■ Exercise data ■
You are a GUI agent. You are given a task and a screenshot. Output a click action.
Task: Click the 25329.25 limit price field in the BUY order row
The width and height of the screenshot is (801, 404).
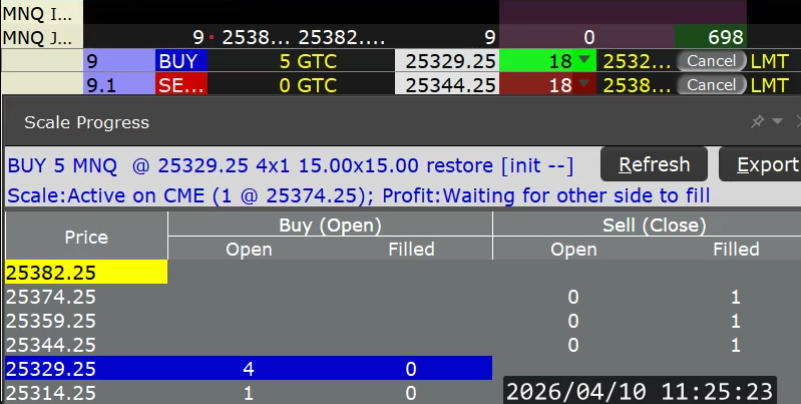pos(448,61)
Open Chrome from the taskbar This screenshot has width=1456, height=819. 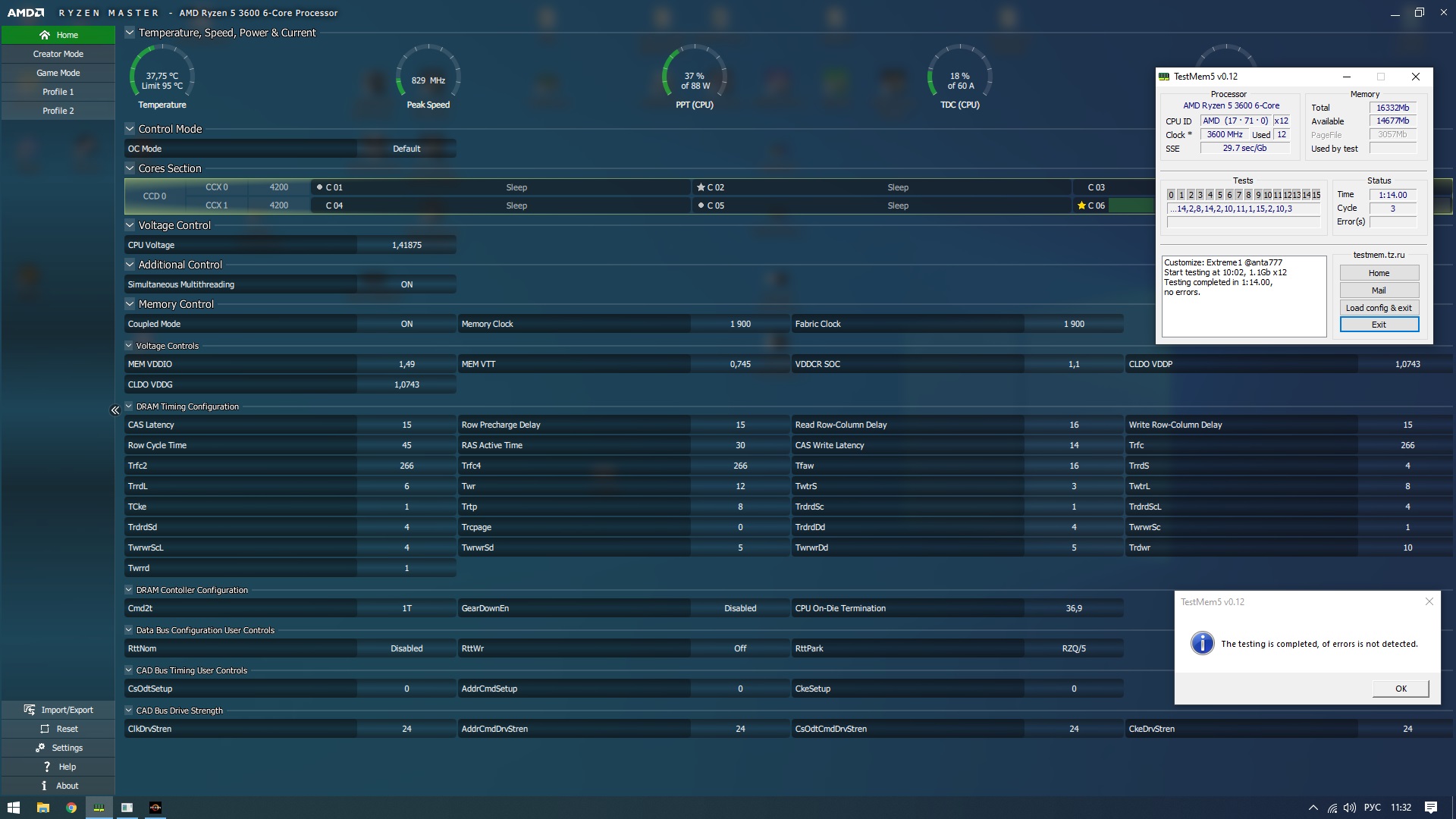click(x=71, y=808)
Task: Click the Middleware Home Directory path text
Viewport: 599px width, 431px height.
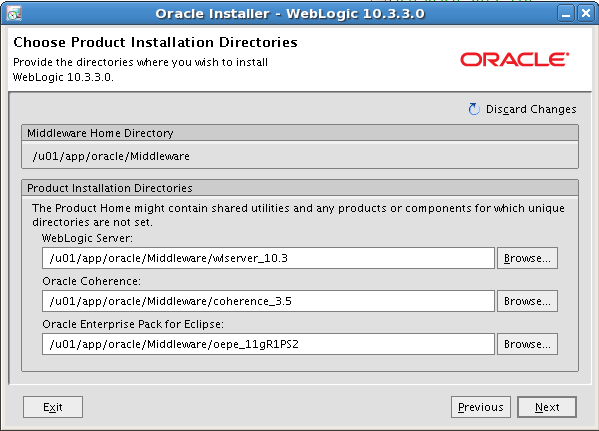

■ Task directions ■
Reproduce the lines from the one containing "Task: Click the Middleware" through the end of the items, replacing "Directory" with "Folder" and changing nothing else. Leave the pictures out of your answer.

■ Reply ■
Task: Click the Middleware Home Folder path text
Viewport: 599px width, 431px height.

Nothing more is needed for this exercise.